There is close day-to-day working at official level between the Departments and there are regular meetings between the Ministers and the permanent secretaries to discuss these matters. In the joint circular, as well as giving practical examples of what is being done under this framework we have urged local authorities to co-ordinate all their services, both statutory and voluntary, to make the maximum use of resources and to set up joint committees, which will, indeed, lead to executive decisions rather than merely to the giving of advice.

In this context we have particularly emphasised the valuable role that voluntary groups, such as the Pre-School Playgroups Association, play We have certainly tried to emphasise that there is need for the sort of help that they give as well as for nursery education, and that the two are not mutually exclusive. They provide perhaps some slightly different contribution in their different ways, and there is room for—and, indeed, a need for—both. I hope that I have satisfied the hon. Gentleman on that point.

One further development of which the hon. Gentleman will wish to know is that on the joint interdepartmental consultative committee on the under-fives there have recently been discussions with the representatives of local authority associations. It is intended to have a joint meeting with representatives of the associations and of voluntary bodies such as the Pre-School Playgroups Association towards the end of this year to try to take further steps along this road of co-operation.

The hon. Gentleman asked me about the declining school population. This is one of the many areas where we feel that this is an advantage, as well as creating some difficulties.

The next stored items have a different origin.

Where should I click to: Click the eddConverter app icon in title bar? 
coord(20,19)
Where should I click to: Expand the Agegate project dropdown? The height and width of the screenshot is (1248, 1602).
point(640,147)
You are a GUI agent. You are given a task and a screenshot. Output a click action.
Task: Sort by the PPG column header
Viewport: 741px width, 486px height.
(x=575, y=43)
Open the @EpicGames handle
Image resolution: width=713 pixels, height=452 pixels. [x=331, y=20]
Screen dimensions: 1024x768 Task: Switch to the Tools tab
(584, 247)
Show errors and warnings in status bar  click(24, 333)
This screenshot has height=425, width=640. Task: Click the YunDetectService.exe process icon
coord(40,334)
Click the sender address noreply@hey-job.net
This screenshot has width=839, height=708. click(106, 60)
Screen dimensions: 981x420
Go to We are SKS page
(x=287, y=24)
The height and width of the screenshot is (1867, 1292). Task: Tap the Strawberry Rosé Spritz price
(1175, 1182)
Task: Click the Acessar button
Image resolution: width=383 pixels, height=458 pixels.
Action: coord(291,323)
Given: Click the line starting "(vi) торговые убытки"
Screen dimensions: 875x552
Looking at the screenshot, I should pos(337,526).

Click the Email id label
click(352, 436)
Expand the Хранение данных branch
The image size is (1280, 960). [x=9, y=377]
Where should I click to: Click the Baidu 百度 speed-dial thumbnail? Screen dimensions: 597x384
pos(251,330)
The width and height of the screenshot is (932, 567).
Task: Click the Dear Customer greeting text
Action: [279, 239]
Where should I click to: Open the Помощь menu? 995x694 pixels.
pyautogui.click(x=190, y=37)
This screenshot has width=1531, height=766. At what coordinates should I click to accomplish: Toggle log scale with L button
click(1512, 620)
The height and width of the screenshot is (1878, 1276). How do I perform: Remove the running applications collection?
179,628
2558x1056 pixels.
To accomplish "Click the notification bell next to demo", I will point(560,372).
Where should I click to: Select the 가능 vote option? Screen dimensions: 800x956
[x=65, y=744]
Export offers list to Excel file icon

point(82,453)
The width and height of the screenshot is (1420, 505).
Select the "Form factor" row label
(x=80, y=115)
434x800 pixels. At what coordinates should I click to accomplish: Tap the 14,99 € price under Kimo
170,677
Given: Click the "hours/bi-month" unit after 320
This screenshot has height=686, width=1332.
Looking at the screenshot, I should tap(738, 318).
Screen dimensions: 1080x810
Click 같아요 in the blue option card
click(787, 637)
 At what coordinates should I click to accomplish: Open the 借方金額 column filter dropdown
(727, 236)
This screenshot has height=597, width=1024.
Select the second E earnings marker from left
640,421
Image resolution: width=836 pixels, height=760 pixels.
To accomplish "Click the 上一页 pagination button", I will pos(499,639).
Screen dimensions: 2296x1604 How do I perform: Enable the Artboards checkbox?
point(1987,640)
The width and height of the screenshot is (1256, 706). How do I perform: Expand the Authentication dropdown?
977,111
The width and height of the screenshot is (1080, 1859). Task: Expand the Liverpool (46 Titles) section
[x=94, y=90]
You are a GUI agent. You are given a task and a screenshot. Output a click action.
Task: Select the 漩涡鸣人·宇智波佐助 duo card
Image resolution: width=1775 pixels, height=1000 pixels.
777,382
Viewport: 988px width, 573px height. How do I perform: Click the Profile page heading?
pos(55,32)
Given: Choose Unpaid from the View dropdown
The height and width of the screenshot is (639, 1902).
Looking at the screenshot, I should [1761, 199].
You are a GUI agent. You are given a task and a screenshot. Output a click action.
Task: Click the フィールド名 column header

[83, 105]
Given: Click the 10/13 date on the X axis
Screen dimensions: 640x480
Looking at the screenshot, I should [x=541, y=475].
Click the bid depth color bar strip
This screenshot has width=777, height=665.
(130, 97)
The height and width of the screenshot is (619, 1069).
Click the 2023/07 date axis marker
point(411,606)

We have done our best to encourage local authorities to make more radical and full use of space that is becoming available in their schools, and we have quite specifically encouraged them to look at the use of classrooms, for nursery education, for nursery classes, for playgroups or for whatever seems right in the locality and in that area to extend the range of services that is available.

We have encouraged them to do this partly as a means, as the hon. Lady suggested, of extending the provisions for under-fives, and also because it is part of our general approach of wishing to encourage the community use of schools for all groups within the community as a whole.

I hope that I have conveyed to the House, and to the hon. Lady and hon. Gentleman, that we share their aims of a wider and better provision of services for the under-fives and that we hope to make further progress in this direction.